** Begin MATERIALS PROVIDED **

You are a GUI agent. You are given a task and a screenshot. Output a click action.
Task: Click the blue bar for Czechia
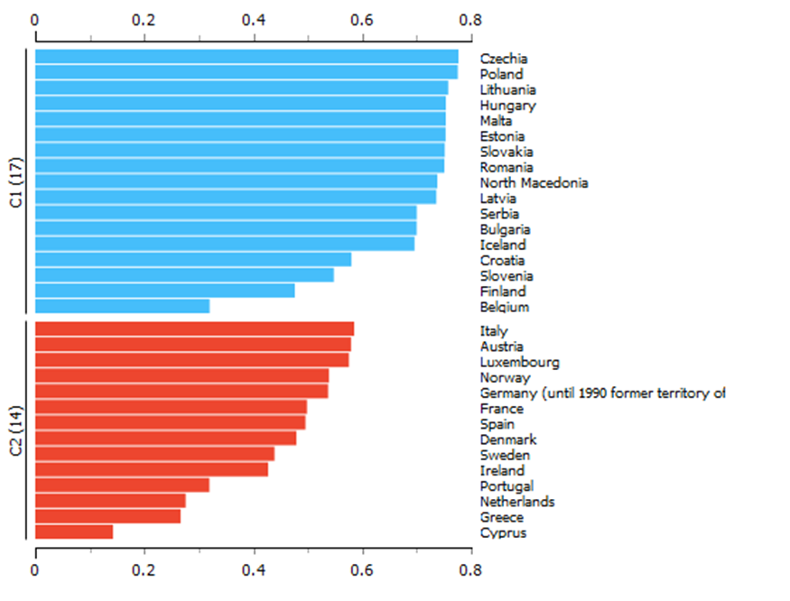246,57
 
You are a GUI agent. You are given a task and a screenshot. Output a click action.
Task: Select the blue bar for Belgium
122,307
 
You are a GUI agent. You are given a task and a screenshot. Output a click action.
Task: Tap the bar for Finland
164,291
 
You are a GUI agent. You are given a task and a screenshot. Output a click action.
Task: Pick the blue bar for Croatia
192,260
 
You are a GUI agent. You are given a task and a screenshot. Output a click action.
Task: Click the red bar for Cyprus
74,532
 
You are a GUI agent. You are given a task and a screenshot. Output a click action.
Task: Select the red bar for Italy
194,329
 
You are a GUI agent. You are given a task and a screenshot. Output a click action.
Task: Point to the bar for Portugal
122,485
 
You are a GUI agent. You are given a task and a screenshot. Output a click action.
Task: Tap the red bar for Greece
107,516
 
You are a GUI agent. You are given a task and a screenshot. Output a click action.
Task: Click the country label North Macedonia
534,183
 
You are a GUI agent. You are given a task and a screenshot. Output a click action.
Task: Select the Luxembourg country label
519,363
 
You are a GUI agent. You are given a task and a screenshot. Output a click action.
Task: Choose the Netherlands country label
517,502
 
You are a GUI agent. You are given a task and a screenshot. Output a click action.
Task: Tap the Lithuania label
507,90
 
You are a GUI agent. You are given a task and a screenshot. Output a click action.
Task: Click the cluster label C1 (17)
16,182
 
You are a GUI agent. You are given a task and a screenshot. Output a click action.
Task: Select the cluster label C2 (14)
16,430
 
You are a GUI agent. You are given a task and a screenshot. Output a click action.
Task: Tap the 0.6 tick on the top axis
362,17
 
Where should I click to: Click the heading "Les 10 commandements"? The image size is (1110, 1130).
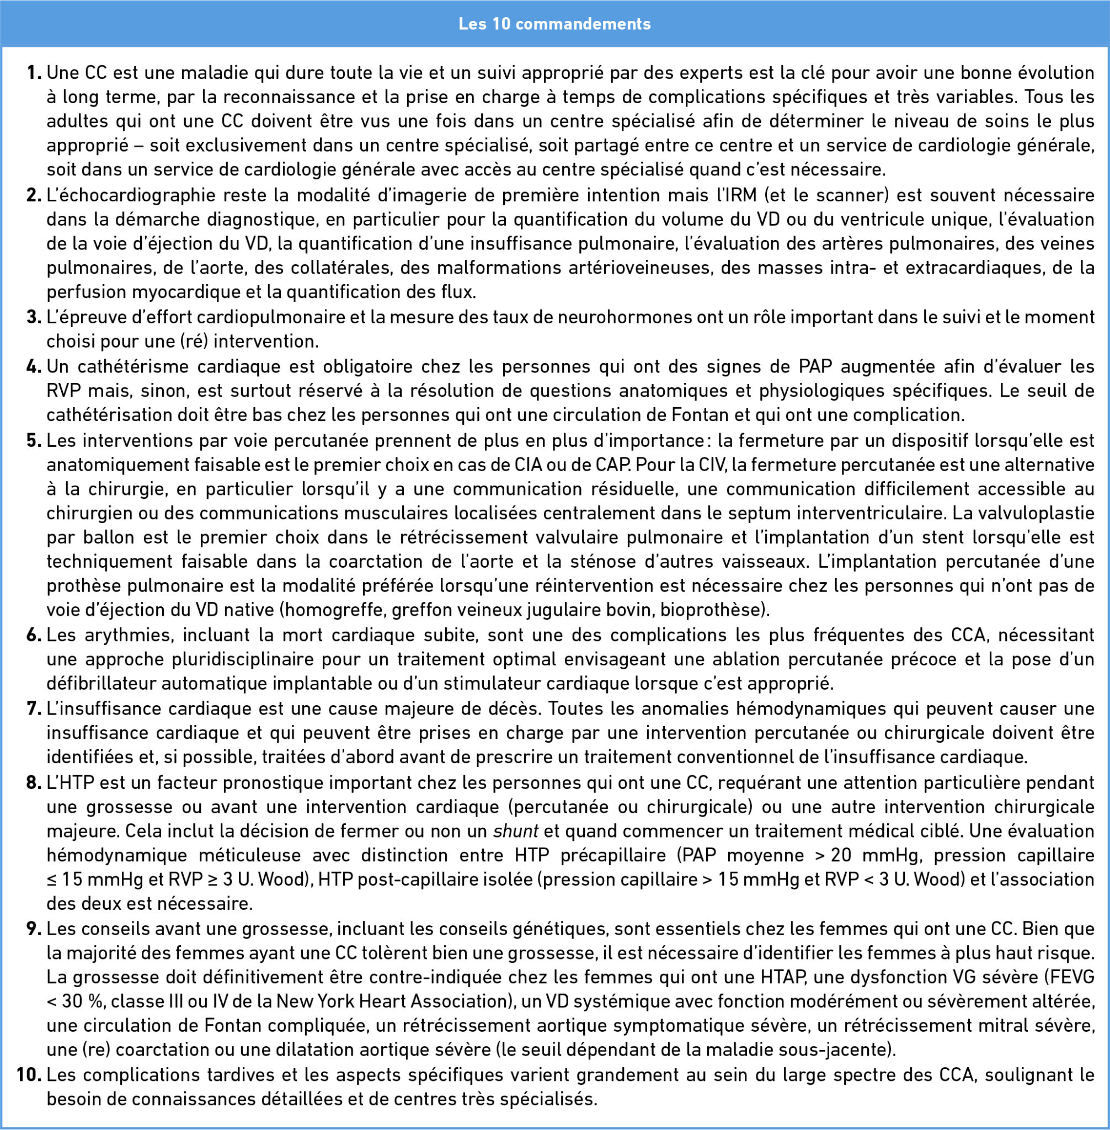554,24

** End MATERIALS PROVIDED **
** Begin MATERIALS PROVIDED **

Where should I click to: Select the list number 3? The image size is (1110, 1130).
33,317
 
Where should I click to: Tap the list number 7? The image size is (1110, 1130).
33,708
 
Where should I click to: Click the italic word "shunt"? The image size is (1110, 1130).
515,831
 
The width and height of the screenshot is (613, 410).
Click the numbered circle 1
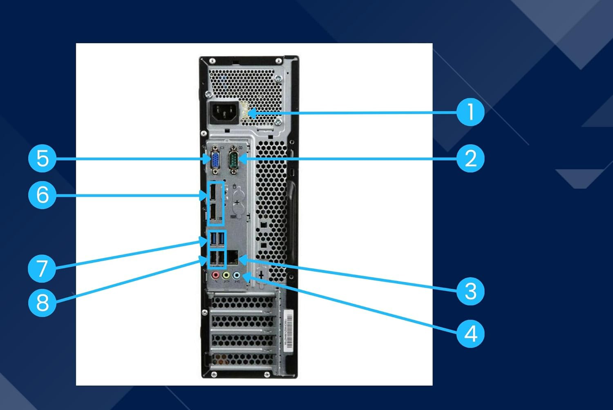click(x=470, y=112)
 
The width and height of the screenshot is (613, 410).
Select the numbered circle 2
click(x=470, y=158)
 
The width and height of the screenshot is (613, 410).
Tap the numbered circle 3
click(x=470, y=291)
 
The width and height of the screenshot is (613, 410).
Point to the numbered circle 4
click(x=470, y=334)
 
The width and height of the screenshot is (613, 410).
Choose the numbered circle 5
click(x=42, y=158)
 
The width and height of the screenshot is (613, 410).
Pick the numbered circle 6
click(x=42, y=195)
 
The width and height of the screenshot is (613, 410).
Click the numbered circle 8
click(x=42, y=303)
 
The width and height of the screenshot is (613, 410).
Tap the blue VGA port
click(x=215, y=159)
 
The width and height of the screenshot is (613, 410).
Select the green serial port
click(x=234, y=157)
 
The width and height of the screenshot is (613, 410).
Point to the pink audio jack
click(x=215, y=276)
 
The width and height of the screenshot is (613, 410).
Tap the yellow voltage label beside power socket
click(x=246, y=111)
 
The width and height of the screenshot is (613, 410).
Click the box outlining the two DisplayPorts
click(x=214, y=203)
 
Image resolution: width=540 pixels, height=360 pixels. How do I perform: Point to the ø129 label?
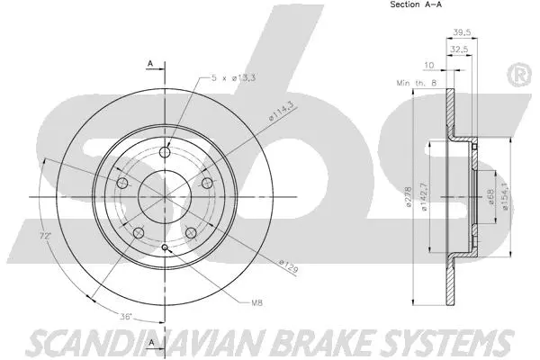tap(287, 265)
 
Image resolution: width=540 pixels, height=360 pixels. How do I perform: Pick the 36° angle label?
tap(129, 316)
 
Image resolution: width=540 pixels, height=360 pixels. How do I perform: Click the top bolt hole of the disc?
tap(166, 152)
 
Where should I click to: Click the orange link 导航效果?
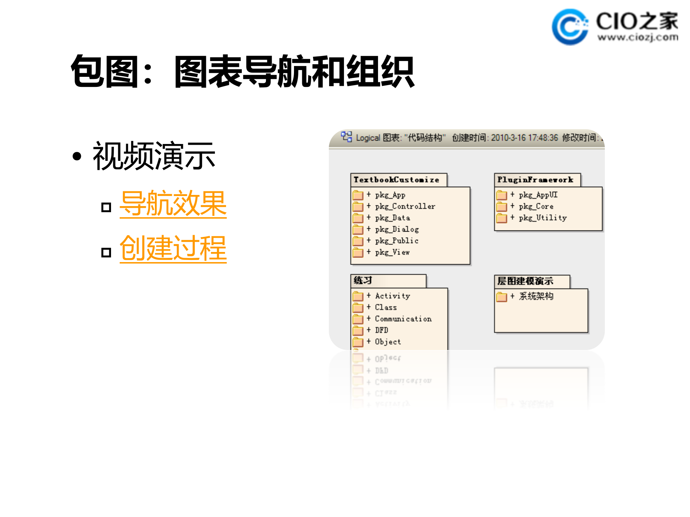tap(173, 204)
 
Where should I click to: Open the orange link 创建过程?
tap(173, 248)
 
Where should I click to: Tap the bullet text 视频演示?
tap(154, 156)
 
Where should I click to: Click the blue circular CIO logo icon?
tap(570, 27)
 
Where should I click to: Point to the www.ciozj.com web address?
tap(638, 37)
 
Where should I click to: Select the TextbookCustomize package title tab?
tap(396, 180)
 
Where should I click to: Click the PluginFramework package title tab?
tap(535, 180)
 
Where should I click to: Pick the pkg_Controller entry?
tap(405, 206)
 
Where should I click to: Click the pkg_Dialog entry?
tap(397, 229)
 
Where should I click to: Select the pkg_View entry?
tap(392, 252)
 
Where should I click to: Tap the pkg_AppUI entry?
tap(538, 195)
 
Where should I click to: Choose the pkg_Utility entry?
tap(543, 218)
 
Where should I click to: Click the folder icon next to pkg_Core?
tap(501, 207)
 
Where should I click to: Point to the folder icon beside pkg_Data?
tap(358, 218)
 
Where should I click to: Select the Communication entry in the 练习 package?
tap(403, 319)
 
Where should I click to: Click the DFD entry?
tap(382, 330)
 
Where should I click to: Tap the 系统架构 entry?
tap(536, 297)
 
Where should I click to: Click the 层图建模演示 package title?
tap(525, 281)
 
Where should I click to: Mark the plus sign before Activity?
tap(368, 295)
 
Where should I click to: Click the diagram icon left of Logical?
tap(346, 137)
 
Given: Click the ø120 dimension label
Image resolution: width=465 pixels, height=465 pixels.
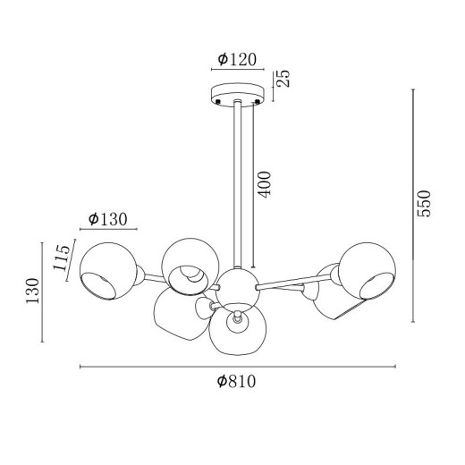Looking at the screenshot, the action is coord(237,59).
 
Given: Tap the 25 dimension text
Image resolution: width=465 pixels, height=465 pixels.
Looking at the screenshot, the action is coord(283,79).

** End MATERIALS PROVIDED **

EXERCISE DETAILS: Between the line that contains "Where should I click to: Click the 层图建模演示" and the line that contains "Looking at the screenshot, the action is coord(283,79).", inclusive, swap "dimension" for "measurement" and give those lines back with everything else unchanged. Leave the pictures out.

EXERCISE RESPONSE:
Where should I click to: Click the 层图建模演示 package title?
tap(525, 281)
 
Where should I click to: Mark the plus sign before Activity?
tap(368, 295)
 
Where should I click to: Click the diagram icon left of Logical?
tap(346, 137)
 
Given: Click the ø120 measurement label
Image resolution: width=465 pixels, height=465 pixels.
Looking at the screenshot, the action is coord(237,59).
 
Given: Tap the 25 measurement text
Image resolution: width=465 pixels, height=465 pixels.
Looking at the screenshot, the action is coord(283,79).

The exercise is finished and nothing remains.